Мне пора. Мы стоим еще немного у двери, Виктор говорит, что завидует мне, и я ухожу в мертвецкую.
Во время проверки неожиданно получаю оплеуху от блокфюрера.
— Где «ахтунг»? — спрашивает он.
239
Я объясняю, что работаю здесь первый день и еще не совсем освоился со своими новыми обязанностями. Эсэсовец предупреждает — при появлении блокфюрера я должен быстро и четко произнести «ахтунг» и рапортовать по форме.

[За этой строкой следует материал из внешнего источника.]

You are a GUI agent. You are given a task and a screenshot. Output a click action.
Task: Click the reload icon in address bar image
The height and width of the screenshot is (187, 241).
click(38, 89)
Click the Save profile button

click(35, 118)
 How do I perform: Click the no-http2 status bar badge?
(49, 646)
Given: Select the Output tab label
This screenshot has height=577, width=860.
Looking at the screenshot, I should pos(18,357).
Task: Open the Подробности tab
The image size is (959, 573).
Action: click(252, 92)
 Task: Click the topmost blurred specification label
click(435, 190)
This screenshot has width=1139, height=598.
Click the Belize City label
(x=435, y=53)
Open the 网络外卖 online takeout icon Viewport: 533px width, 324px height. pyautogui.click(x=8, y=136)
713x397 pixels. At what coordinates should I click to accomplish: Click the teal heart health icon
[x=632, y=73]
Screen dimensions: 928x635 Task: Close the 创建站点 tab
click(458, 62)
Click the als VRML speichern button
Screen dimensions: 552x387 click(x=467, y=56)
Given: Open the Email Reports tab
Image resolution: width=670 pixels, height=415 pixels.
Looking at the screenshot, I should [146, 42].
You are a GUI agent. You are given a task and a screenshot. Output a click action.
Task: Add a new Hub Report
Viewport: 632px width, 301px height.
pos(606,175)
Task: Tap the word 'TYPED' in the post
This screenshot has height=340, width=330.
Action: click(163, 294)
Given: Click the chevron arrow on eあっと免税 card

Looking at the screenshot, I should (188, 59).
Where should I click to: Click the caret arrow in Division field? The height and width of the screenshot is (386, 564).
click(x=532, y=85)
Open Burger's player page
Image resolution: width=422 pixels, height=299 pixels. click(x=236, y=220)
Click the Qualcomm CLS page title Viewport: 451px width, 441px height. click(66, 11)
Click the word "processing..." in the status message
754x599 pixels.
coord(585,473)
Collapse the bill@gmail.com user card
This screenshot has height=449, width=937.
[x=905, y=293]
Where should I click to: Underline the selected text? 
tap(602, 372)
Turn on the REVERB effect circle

— Ты отвечаешь за определенную группу хефтлингов,— поясняет он,— и обязан быть для них примером. Понял?
Ровно в семь приходит крытый брезентом грузовик. Я нагружаю его мертвецами и передаю дежурному унтершарфюреру формуляры. Он прячет их в карман, не переставая жевать бутерброд.
— Ты что уставился на меня так? — интересуется он.— Голоден?
— Нет.
— Тогда ты идиот. Проваливай.
Когда я возвращаюсь на блок, все мои товарищи уже в сборе. Иду в умывальную, потом крепко трясу руку Олегу и Броскову.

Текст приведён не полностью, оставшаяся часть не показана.